◆ WHAT YOU NEED TO DO
Since the listing below shows pictures, leave them out and write out exactly the lines from the line with "Screen dimensions: 223x156" to the line with "Given: Click the", both included, and no others.

◆ RECORDS FOR THE EXERCISE
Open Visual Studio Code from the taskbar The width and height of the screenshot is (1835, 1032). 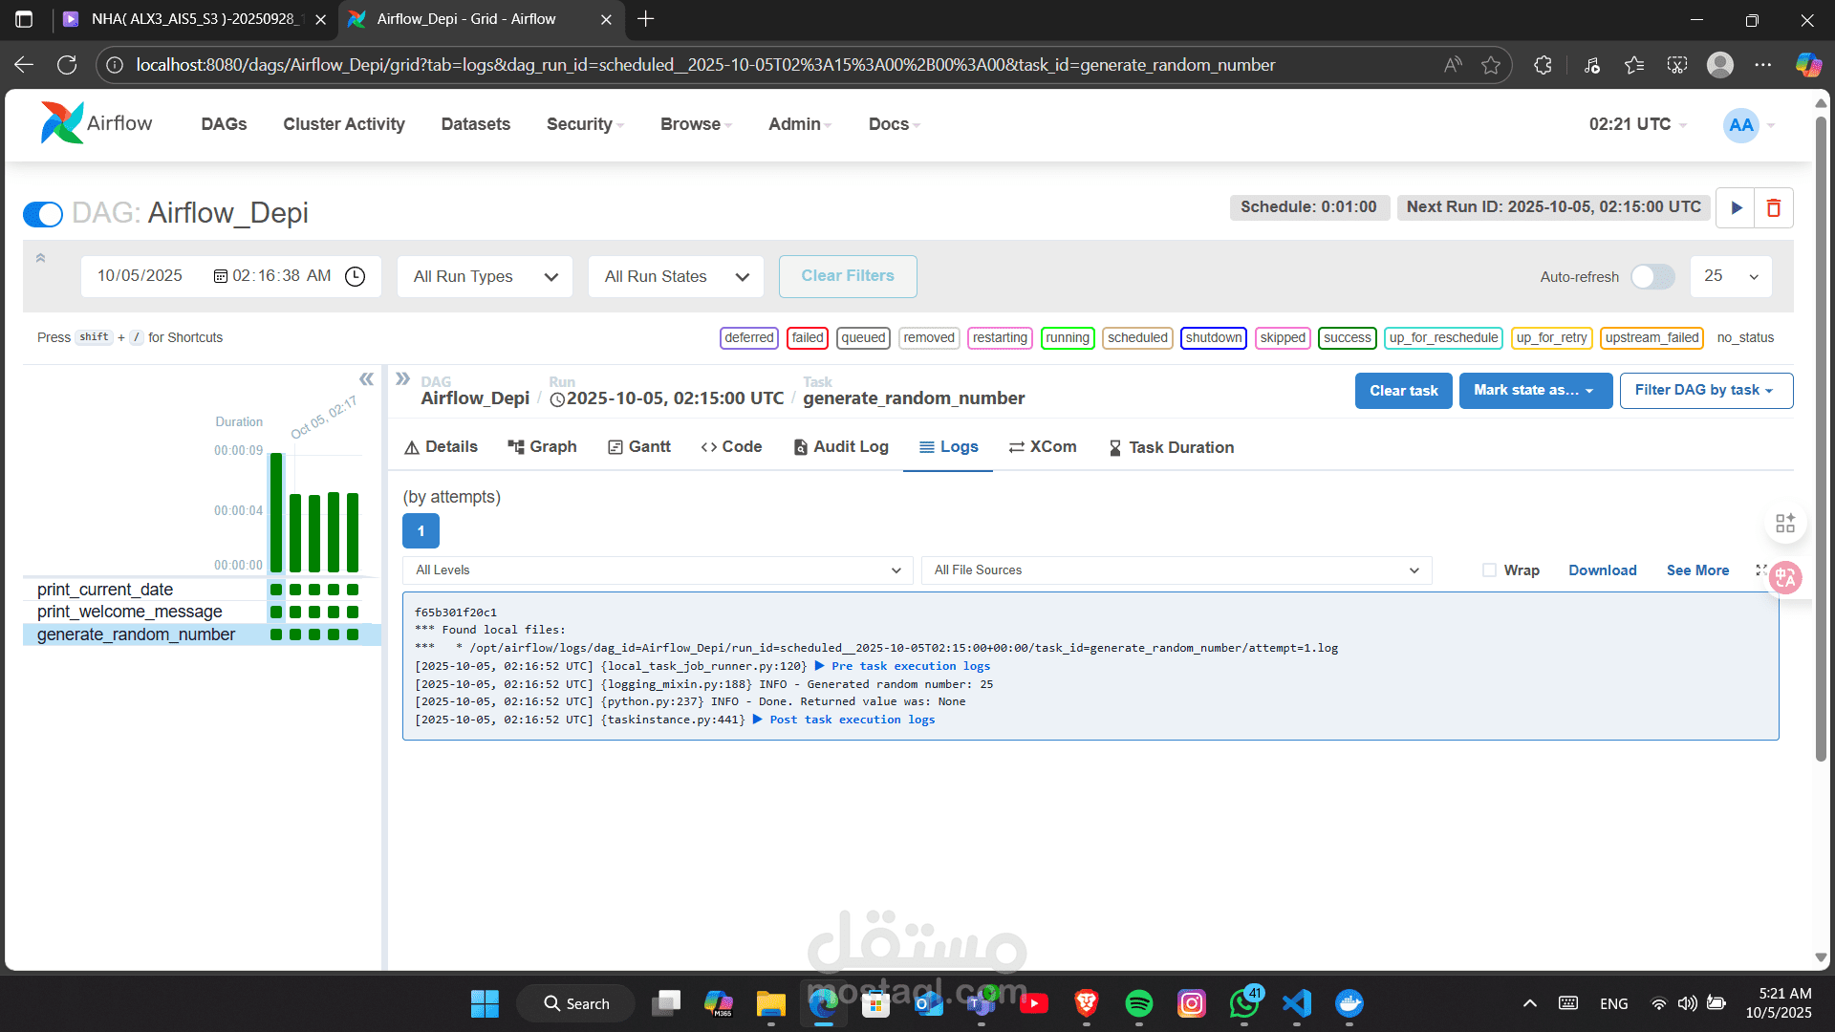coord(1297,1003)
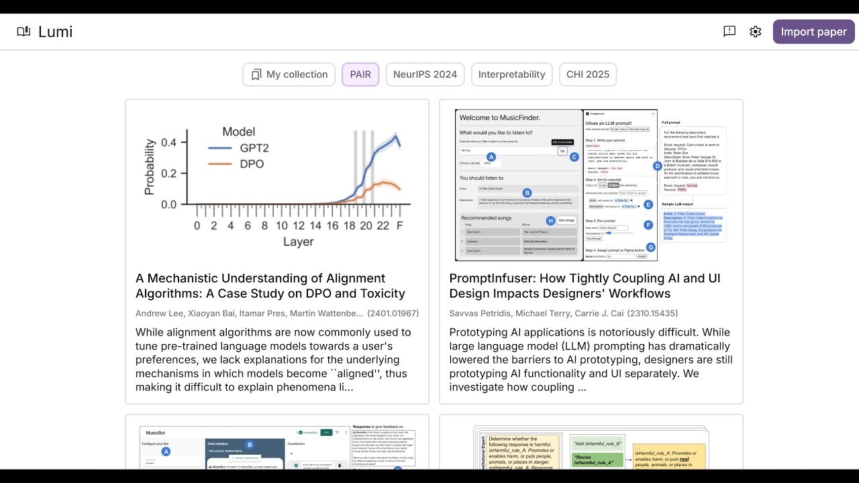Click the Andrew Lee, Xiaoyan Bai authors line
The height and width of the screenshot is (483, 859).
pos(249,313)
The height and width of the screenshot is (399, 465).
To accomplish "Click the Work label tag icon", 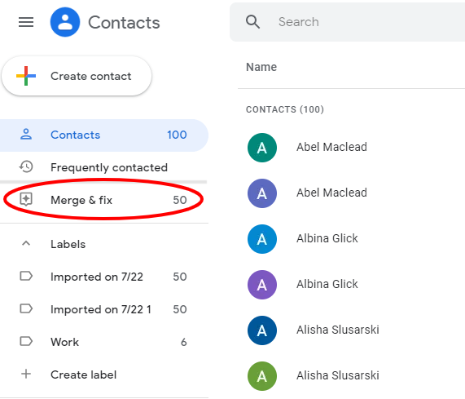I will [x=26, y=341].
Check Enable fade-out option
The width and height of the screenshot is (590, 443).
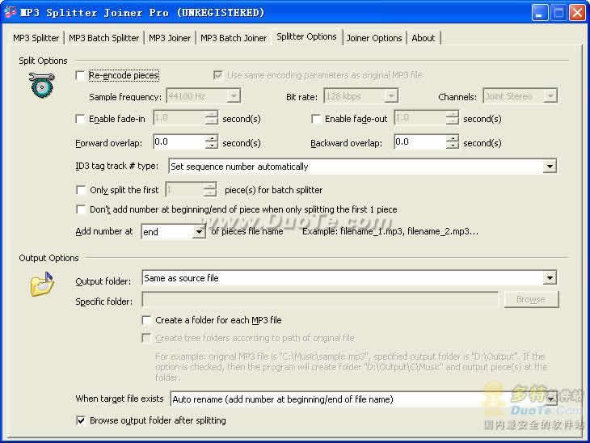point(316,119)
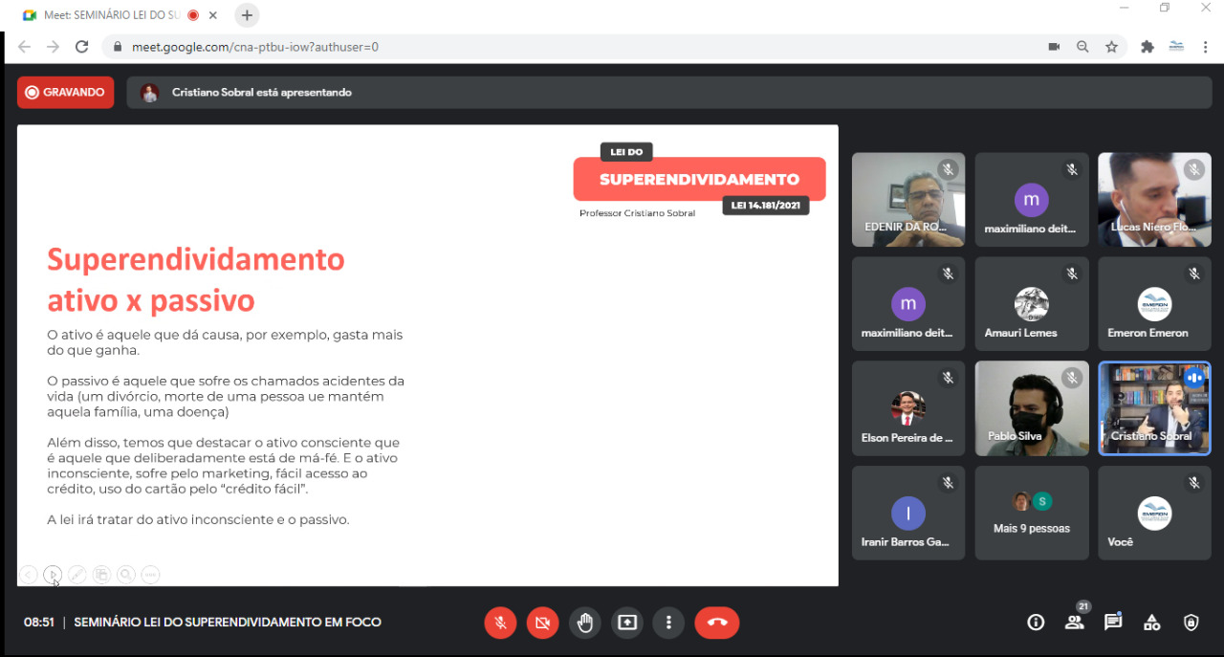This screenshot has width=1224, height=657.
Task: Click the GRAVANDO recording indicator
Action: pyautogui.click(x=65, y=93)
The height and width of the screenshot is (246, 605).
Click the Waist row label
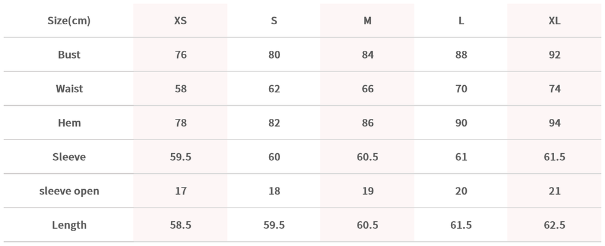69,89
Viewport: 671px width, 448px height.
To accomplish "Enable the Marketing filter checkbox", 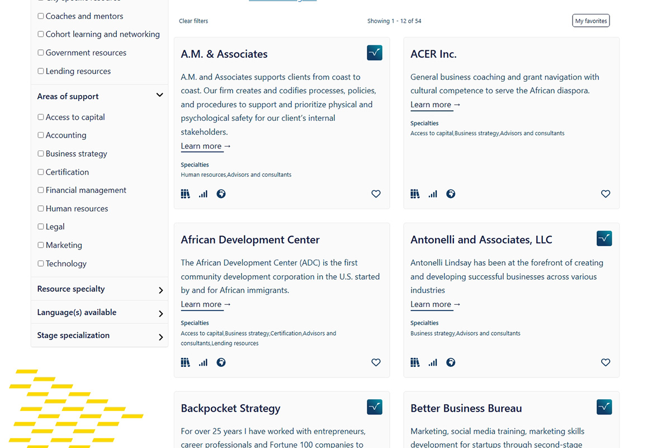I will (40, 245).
* * *
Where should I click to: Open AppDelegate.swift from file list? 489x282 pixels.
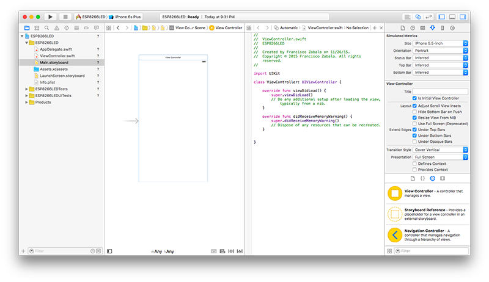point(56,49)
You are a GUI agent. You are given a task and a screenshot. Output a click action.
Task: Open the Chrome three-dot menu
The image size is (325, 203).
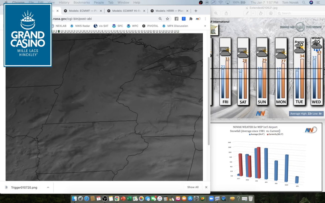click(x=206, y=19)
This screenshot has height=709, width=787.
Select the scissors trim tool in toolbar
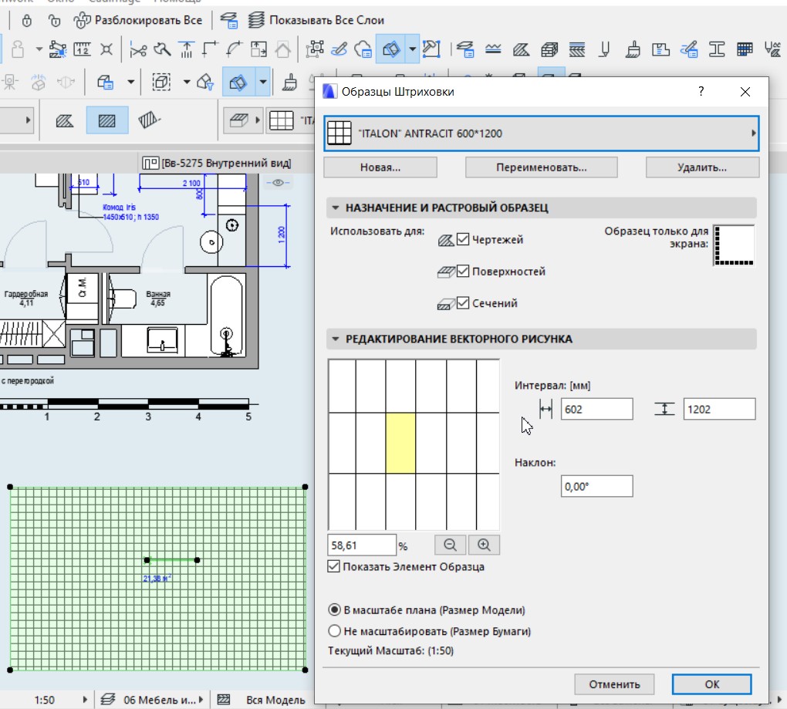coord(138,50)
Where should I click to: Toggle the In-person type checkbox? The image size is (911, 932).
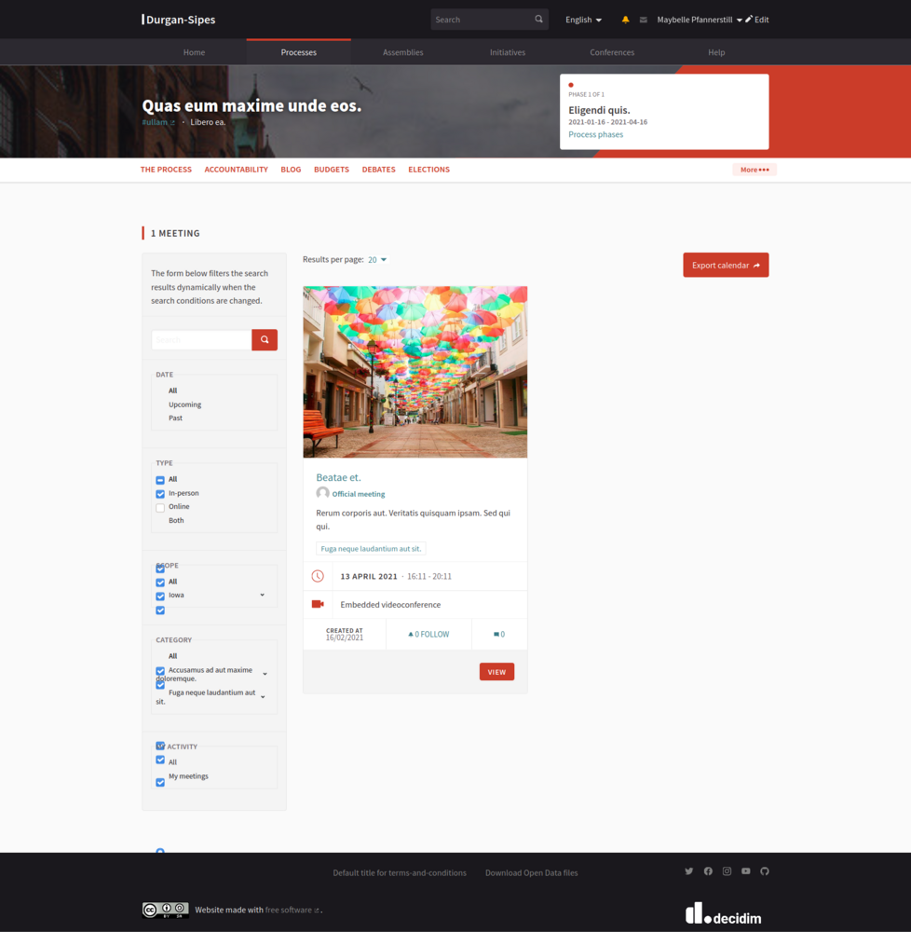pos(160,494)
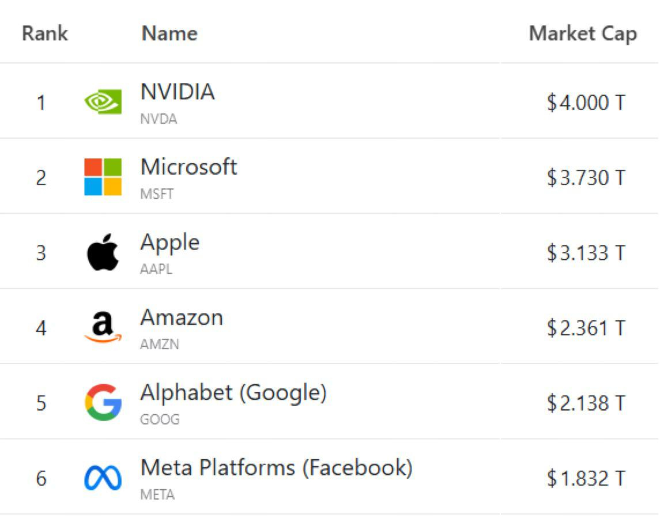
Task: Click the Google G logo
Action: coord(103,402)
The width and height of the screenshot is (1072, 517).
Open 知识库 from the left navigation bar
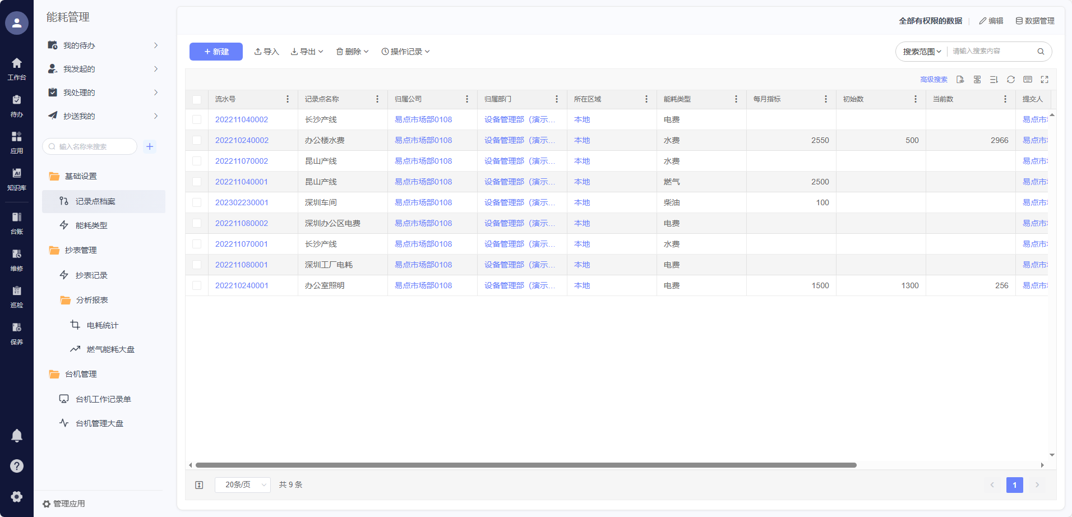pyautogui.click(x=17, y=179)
--
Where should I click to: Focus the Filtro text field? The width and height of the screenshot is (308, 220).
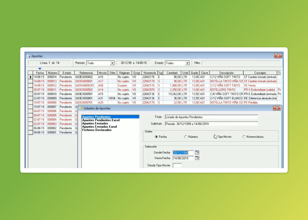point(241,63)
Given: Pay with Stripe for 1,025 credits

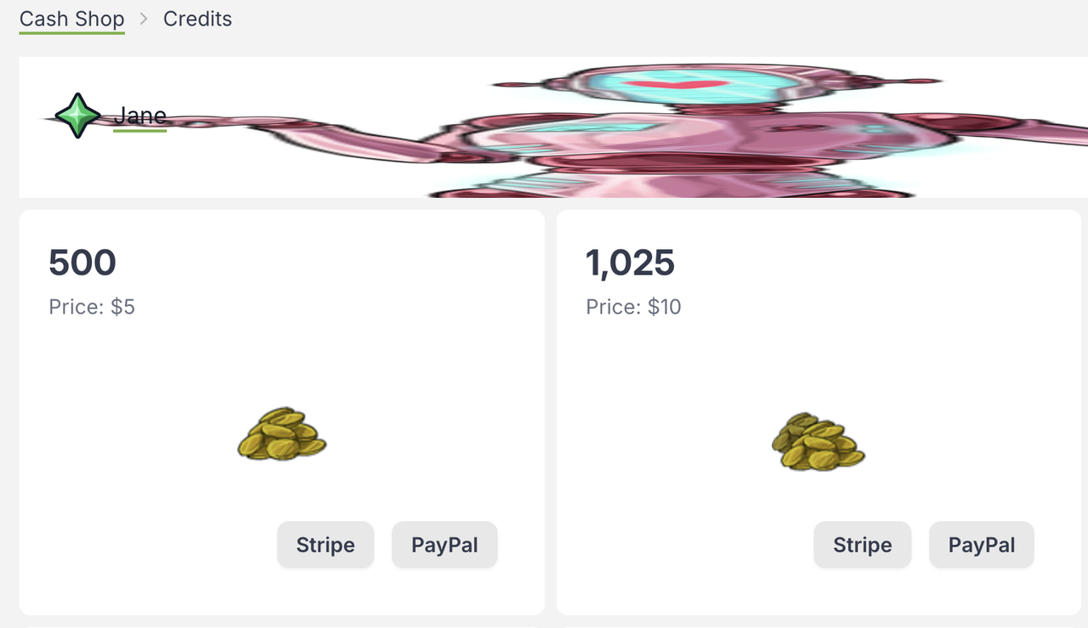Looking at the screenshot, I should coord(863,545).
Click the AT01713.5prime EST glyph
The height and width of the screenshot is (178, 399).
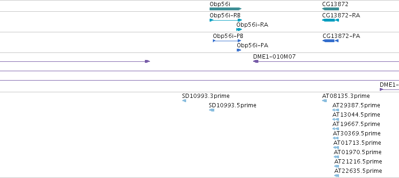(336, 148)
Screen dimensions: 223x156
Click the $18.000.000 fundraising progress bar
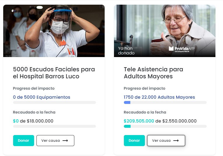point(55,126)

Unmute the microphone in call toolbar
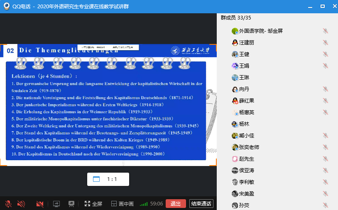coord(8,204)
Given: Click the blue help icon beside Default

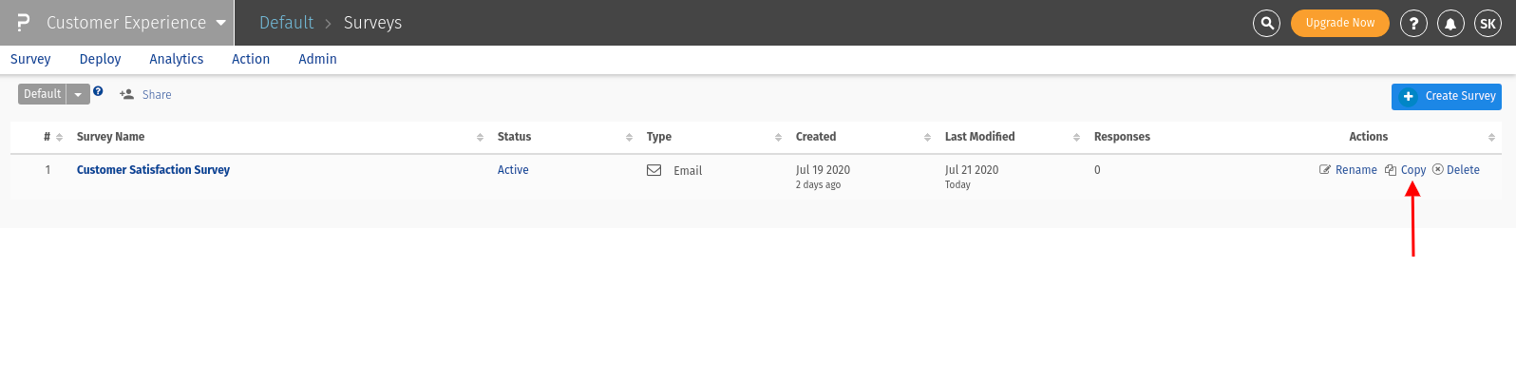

◆ EXERCISE SOLUTION
Screen dimensions: 223x156
Click the $18.000.000 fundraising progress bar
point(55,126)

Unmute the microphone in call toolbar
coord(8,204)
Given: Click the blue help icon beside Default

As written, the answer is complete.